• Extracted data entries:
┌──
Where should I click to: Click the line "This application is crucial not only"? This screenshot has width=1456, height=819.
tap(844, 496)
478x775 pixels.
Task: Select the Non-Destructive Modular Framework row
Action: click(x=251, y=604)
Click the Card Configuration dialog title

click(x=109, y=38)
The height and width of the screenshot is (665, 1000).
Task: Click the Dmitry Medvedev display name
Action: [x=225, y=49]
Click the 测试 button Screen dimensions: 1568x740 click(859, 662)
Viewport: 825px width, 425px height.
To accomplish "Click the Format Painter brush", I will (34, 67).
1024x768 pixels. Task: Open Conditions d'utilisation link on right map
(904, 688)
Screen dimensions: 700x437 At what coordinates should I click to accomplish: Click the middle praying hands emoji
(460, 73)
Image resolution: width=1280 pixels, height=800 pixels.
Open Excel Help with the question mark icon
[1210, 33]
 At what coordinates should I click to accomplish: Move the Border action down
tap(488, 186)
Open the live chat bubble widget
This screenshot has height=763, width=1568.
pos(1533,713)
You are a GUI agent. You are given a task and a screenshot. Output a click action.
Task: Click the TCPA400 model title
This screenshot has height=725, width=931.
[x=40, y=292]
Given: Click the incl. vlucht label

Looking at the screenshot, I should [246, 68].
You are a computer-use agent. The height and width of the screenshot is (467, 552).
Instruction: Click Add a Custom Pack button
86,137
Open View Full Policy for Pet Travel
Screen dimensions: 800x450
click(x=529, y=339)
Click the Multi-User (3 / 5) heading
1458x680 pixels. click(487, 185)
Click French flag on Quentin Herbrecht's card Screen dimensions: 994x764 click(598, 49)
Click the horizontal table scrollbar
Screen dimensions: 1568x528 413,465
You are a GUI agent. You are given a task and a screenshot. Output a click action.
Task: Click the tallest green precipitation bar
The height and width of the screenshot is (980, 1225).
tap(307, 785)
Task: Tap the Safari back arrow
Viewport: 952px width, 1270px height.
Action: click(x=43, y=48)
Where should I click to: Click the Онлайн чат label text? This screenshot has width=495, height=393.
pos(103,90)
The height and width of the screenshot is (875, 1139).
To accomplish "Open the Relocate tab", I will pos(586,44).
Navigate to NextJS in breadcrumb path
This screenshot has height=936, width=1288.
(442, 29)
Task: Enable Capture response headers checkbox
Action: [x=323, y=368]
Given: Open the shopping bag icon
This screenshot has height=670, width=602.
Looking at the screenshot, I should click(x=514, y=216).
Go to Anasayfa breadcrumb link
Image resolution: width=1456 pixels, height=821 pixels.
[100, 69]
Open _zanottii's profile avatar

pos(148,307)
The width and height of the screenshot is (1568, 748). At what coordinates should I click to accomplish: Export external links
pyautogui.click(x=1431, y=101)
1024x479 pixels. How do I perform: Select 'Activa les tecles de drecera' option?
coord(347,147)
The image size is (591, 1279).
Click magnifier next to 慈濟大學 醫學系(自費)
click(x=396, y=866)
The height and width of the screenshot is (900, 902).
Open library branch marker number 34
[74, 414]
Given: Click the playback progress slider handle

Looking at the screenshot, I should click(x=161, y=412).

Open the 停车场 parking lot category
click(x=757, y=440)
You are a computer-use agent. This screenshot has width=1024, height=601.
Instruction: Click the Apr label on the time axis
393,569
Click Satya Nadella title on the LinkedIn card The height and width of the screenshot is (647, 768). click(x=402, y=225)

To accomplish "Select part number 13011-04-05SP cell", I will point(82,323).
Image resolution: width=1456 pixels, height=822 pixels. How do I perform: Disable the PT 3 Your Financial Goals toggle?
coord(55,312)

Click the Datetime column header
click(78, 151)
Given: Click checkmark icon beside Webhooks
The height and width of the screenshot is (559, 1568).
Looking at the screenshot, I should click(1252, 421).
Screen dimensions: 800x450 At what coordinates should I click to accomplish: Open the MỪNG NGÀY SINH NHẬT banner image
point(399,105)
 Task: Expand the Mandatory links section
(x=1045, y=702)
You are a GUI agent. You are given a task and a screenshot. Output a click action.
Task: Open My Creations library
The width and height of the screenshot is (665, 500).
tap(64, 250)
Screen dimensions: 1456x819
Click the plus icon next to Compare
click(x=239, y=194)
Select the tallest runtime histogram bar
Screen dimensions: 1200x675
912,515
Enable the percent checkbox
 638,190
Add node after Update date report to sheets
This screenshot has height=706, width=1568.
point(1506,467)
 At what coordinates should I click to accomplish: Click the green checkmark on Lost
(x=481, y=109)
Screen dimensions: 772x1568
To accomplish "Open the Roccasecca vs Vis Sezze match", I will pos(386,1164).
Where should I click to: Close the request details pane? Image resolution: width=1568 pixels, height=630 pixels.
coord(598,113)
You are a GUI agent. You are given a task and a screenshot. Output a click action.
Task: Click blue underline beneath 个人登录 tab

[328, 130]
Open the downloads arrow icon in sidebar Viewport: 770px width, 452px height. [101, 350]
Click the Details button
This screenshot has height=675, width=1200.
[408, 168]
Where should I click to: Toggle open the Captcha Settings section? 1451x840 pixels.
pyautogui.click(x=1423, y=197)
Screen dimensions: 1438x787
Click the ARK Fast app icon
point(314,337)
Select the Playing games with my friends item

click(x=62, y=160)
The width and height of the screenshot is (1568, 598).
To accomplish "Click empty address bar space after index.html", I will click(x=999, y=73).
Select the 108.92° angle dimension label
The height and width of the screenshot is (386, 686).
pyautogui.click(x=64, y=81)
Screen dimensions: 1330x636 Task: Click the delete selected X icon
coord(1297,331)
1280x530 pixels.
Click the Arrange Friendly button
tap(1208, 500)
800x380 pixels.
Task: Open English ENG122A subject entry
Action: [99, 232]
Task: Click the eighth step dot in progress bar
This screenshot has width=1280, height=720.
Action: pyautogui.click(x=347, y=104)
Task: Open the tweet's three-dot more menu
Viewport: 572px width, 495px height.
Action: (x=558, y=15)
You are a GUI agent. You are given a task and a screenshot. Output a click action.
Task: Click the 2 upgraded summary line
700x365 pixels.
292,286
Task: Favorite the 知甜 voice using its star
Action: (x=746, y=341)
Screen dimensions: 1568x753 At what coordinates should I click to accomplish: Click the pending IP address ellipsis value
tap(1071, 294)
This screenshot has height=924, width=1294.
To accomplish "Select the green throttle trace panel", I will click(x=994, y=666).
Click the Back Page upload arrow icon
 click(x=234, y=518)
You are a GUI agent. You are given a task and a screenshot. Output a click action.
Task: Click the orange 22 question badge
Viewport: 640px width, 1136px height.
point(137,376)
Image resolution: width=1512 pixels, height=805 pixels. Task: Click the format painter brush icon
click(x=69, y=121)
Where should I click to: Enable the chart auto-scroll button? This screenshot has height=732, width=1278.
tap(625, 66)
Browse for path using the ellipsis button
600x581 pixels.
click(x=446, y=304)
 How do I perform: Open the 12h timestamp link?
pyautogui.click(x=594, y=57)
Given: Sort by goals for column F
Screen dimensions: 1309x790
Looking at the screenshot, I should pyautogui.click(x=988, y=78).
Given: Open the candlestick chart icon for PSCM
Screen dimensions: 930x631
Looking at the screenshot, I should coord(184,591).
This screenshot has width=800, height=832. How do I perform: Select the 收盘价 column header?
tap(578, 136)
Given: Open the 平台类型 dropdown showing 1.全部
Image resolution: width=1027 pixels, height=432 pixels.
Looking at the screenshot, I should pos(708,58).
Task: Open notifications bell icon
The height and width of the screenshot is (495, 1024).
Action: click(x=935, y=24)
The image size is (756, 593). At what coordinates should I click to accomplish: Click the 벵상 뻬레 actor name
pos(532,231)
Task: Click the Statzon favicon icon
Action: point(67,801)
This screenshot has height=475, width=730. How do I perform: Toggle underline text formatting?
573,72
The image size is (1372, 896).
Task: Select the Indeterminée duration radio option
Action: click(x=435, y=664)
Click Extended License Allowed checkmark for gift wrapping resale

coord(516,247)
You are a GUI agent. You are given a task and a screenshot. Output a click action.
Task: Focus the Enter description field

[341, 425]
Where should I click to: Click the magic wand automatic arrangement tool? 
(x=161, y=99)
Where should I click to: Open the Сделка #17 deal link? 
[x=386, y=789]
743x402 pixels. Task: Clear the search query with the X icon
└──
• Exercise requirements: How many of the lines above include the word "tallest"? Only the number should be given.

• Task response: 2